Sarcomere function in contraction
Myosin heads attach to actin filaments at specific binding sites. ATP is used on myosin heads to perform a power stroke and pull the actin filaments inward toward the M-line shortening the sarcomere causing muscle contraction.
Muscle contraction energy transfer
During muscle contraction, energy is transferred from ATP to the myosin heads, enabling them to perform power strokes that pull actin filaments and shorten the sarcomere.

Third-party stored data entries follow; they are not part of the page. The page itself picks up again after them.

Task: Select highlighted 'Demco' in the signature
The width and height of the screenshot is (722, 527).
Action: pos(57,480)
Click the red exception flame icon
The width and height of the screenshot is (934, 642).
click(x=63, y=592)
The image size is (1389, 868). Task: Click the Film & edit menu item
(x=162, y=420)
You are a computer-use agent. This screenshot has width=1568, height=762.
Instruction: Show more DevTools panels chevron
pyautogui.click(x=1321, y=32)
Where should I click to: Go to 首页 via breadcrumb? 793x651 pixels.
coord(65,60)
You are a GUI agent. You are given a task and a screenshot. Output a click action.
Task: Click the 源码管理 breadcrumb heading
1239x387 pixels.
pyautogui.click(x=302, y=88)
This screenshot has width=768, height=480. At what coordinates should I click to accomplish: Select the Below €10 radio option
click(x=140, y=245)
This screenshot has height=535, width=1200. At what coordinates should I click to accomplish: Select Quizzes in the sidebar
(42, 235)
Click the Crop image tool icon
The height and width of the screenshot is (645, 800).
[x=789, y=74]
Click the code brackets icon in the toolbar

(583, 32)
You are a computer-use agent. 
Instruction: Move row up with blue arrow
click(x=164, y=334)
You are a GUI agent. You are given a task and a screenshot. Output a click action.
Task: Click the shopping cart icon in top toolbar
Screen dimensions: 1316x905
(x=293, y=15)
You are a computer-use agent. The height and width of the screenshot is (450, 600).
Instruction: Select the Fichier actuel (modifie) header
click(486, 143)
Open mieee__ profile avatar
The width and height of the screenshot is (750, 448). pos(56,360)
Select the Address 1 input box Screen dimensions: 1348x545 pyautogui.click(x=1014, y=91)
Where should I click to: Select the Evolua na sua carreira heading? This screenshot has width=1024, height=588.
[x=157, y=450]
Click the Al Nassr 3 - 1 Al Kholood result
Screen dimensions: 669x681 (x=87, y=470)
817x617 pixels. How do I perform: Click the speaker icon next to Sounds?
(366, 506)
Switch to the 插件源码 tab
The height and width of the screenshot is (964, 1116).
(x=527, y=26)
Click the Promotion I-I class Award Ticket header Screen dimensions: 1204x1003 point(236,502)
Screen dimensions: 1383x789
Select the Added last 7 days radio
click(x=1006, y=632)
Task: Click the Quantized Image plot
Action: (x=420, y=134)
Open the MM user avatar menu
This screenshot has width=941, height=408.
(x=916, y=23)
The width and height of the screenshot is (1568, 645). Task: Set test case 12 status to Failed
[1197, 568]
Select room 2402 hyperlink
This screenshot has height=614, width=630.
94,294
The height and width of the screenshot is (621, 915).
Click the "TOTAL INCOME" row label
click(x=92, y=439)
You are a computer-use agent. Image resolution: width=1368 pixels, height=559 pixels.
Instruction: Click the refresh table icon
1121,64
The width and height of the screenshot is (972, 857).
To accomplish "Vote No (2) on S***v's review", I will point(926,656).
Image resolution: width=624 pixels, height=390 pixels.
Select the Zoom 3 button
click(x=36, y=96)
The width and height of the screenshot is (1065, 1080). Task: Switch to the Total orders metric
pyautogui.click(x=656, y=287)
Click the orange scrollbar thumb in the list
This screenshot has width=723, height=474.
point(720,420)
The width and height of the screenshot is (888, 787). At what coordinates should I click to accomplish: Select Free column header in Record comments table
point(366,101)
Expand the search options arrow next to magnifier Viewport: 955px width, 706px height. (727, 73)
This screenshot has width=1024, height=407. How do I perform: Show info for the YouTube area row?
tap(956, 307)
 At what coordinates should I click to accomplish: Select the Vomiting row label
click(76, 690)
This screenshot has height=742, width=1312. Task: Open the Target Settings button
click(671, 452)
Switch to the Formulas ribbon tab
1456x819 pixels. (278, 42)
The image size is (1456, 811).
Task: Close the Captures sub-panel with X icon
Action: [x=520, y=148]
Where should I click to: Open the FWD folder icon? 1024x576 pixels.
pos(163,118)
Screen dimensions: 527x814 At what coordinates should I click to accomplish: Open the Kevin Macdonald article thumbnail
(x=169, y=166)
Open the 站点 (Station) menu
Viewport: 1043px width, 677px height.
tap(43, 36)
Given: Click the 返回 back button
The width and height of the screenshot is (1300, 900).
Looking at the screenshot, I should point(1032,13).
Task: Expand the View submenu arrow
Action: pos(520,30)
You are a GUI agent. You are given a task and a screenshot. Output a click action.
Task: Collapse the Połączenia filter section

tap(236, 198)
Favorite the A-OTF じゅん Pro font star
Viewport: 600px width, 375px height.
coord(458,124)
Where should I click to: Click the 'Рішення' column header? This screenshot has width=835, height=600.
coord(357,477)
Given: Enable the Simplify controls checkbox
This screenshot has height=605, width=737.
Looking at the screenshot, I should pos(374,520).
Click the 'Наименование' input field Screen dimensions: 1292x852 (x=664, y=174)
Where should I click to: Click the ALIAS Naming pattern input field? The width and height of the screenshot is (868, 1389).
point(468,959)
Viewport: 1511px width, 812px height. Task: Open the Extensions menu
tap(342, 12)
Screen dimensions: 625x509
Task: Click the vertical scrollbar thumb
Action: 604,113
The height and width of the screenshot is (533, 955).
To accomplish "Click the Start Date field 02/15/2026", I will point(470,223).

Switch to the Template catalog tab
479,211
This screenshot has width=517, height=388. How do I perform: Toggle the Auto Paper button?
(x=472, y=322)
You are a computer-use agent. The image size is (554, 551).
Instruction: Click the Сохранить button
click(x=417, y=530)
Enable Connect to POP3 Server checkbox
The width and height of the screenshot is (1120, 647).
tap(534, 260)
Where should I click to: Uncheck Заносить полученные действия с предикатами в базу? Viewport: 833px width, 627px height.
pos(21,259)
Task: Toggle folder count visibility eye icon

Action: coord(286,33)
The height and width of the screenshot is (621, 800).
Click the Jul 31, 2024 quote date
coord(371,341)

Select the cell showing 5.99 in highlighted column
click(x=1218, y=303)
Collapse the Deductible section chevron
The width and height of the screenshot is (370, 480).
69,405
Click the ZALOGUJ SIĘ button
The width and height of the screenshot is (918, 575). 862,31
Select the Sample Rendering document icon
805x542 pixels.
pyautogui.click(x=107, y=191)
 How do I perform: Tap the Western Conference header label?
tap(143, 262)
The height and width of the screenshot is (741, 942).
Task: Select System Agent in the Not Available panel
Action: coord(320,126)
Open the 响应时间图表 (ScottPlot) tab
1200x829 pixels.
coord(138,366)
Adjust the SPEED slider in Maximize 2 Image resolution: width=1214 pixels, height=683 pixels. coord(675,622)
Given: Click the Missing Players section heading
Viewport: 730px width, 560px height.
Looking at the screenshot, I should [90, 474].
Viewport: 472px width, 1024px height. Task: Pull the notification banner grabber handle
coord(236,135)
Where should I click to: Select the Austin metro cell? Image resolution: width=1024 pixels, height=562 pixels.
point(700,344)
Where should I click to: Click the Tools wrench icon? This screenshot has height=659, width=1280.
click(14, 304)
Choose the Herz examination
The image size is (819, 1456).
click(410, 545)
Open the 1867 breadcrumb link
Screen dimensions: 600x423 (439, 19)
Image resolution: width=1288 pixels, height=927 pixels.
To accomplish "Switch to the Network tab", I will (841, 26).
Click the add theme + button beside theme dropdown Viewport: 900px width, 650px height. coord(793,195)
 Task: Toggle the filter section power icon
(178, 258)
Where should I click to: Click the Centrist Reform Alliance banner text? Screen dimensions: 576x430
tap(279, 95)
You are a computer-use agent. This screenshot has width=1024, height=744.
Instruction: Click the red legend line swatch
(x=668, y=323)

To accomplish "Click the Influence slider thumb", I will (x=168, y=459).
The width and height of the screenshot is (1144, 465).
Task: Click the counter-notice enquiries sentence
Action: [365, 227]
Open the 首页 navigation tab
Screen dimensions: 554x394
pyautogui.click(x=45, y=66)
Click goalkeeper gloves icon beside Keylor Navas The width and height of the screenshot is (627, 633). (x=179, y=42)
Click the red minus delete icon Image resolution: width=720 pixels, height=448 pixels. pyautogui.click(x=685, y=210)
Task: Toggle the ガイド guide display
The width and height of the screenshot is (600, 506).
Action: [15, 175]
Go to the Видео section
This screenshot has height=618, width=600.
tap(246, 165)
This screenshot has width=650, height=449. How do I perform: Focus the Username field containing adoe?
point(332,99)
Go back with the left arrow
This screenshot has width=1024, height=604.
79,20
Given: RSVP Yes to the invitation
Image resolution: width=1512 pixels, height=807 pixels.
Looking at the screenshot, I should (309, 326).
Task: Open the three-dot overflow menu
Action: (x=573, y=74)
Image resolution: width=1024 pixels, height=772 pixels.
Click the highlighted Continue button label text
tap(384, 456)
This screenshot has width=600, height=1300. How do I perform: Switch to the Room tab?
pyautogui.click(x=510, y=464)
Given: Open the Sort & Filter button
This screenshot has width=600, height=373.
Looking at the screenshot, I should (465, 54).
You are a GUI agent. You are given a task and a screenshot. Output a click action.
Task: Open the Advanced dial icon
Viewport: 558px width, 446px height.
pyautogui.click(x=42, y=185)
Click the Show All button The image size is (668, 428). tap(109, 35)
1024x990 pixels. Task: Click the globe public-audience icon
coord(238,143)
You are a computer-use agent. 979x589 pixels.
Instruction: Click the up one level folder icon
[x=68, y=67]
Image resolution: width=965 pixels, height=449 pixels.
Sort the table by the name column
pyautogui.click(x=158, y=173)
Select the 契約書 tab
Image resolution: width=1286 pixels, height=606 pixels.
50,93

Process of muscle contraction
Muscle begins in a resting state where tropomyosin blocks myosin binding sites on actin. When calcium ions are released, they bind to troponin, causing a conformational change that moves tropomyosin and exposes the binding sites, allowing myosin heads to attach and initiate contraction.
Role of calcium in muscle contraction
Calcium ions are critical in muscle contraction, as they bind to troponin, leading to a conformational change that uncovers myosin binding sites on actin, thus facilitating cross-bridge formation and contraction.
Myosin mutations
Can cause impaired force generation or defective cross-bridge cycling leading to myopathies and cardiomyopathies especially hypertrophic cardiomyopathy.
Actin mutations
Can lead to muscle weakness and various myopathies by affecting the stability and function of the actin filaments essential for contraction. Can also cause respiratory difficulties due to weakened diaphragm muscles
Troponin complex mutations
Disrupted calcium sensing and impaired contraction regulation which can cause dilated cardiomyopathy, hypertrophic cardiomyopathy, and poor contraction or abnormal relaxtion of cardiac and skeletal muscles.
Tropomyosin complex mutations
inability to properly regulate exposure of myosin binding sites on actin which can cause muscle stiffness, weakness or tremors.
Titin mutations
Loss of sarcomere elasticity and structural support which can cause dilated cardiomyopathy, skeletal muscle disorders such as tibial muscular dystrophy, and increased risk of heart failure.
Nebulin mutations
Abnormal thin filament length and an instability in actin filaments which can cause muscle weakness such as nemaline myopathy, and poor muscle tone such as hypotonia.
Effects of microgravity on muscle tissue
Microgravity leads to muscle atrophy and a decline in muscle strength and function due to reduced mechanical loading and altered muscle metabolism.